A promising teenage boxer and a struggling thirtysomething actress become entangled in a daily ritual that walks the line between flirtation and stalking, in the provocative new feature from award-winning Romanian director Florin Serban.
Five years after his award-winning breakout film If I Want to Whistle, I Whistle, Florin Serban returns with his seductive sophomore effort Box, which rightfully won the FIPRESCI award at Karlovy Vary for its provocative look at the smouldering passion of two strangers who come to know each other in a most uncommon fashion.

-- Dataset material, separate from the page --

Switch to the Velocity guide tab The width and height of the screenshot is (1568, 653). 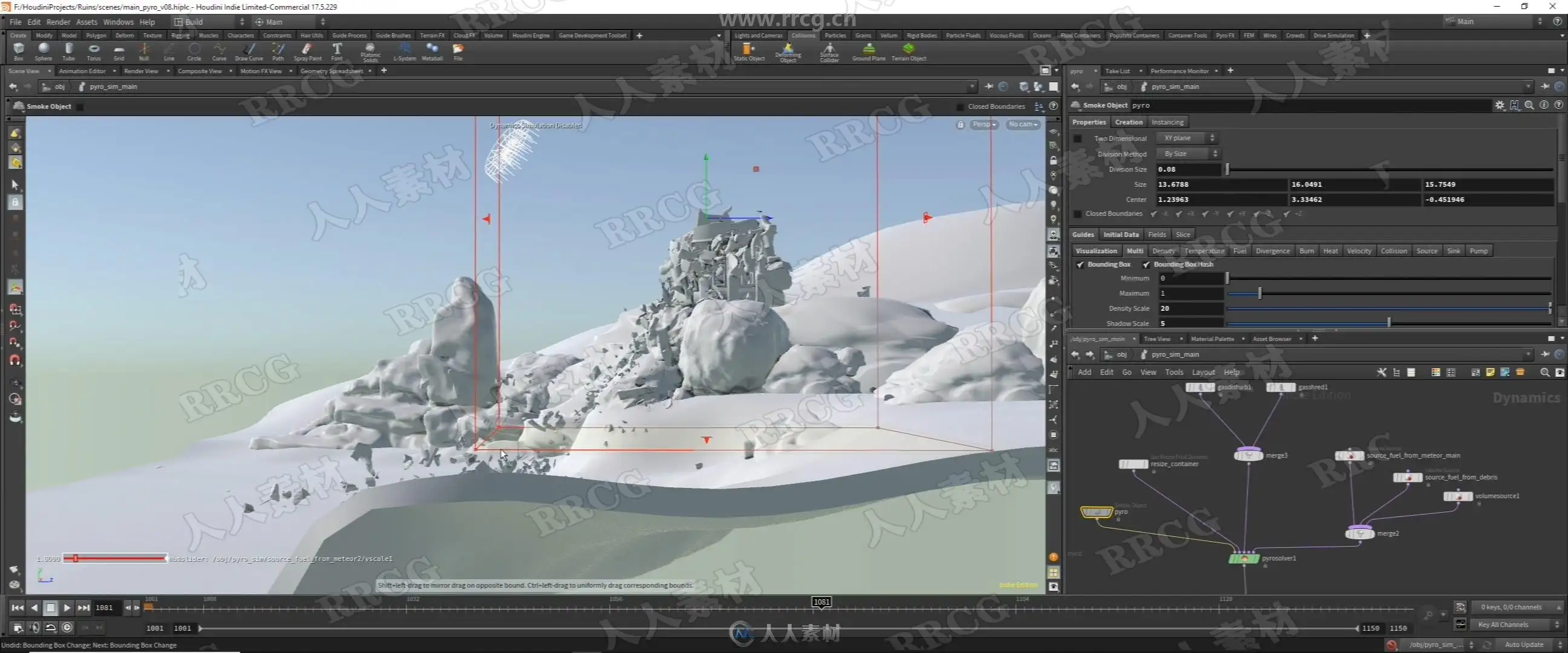(1359, 251)
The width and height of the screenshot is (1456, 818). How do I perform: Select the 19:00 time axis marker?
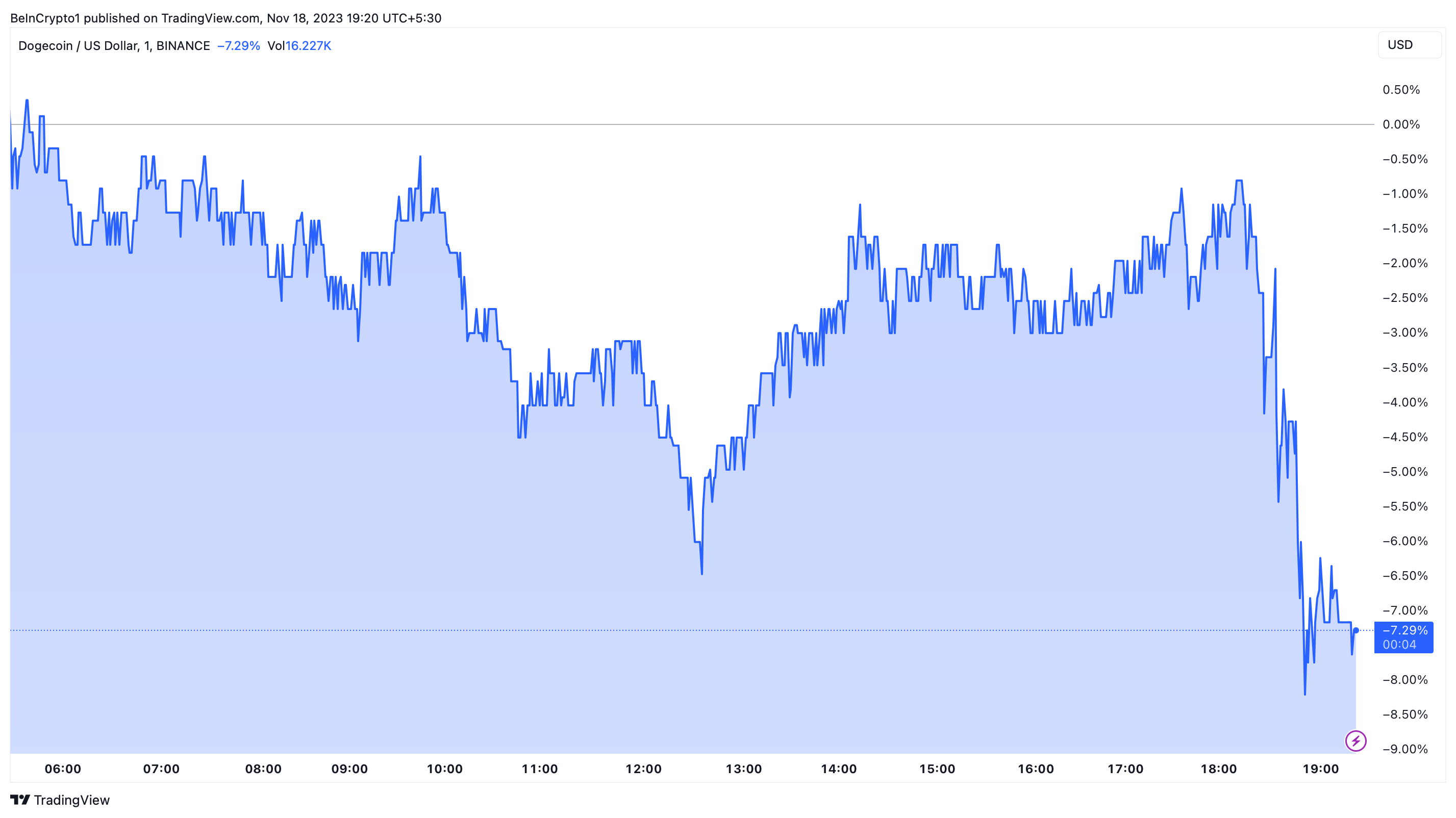click(1320, 769)
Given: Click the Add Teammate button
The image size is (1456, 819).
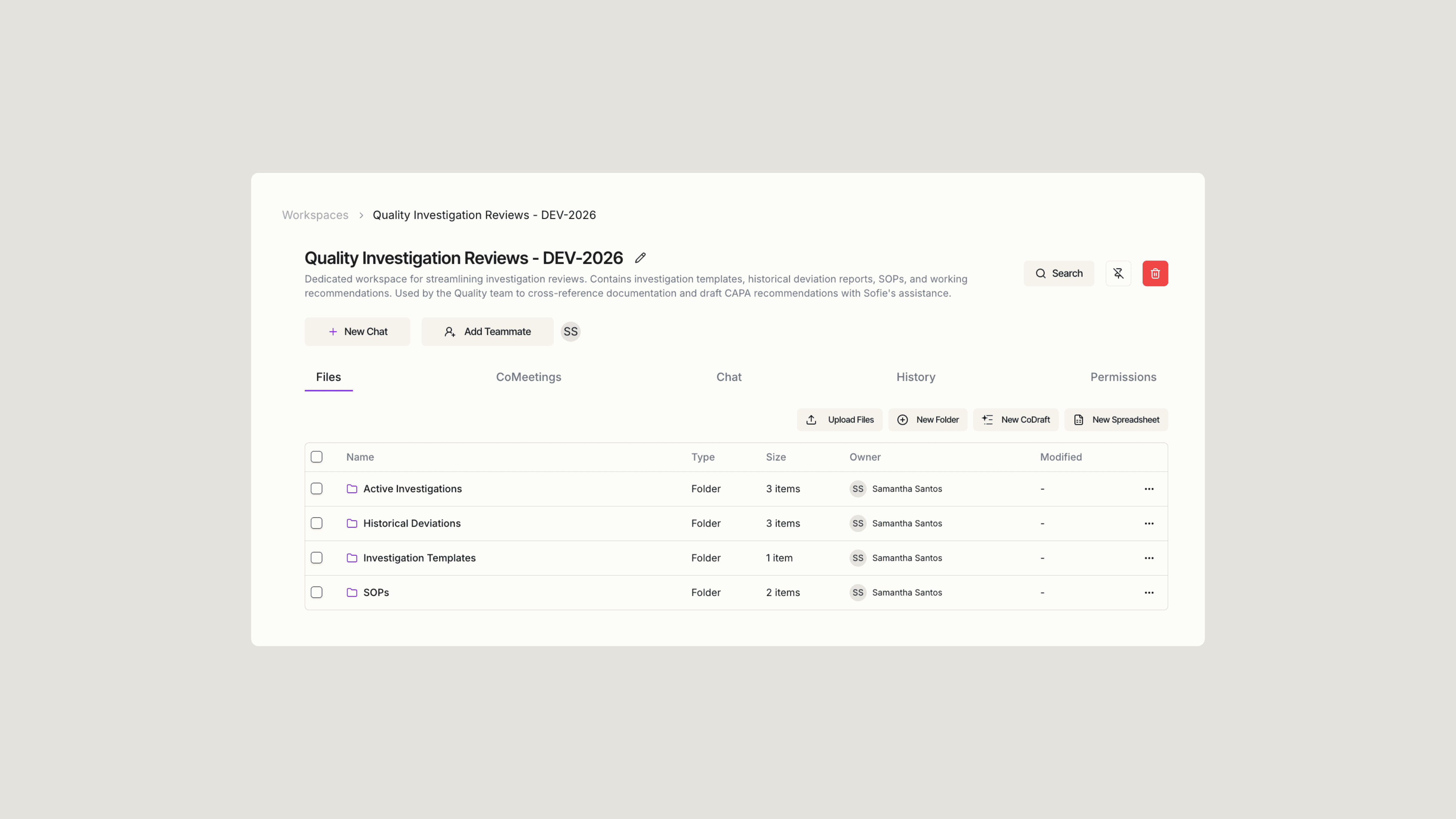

In one corner stands Rafael (Rafael Florea in a formidable debut), a shy, brooding nineteen-year-old living with his grandfather on the outskirts of town. A promising boxer with a shot at making the big time, he's on the threshold of adulthood. In the other corner stands thirty-four-year-old Cristina (Hilda Péter), an actress overshadowed by her famous thespian husband, unable to connect either with him or with her upcoming role in Chekhov's Three Sisters. Though they have never met, Rafael and Cristina cross paths each day on their walks home, and soon enough they become entangled in a flirtatious ritual. So begins a pas de deux in which Rafael's obsessive crush draws them closer to each other and to their true selves.
A genuine actor's director, Serban guides the action with an experienced hand and a fantastic sense of rhythm. He allows Marius Panduru's rich 35mm cinematography to observe the essence of the moment, choreographing the proceedings with impressive control, so that each scene builds upon the last.
Boasting rich performances from a cast composed almost entirely of non-professionals, Box ropes the viewer into an observation game that methodically reveals the depths of its characters' fragility and sensuality.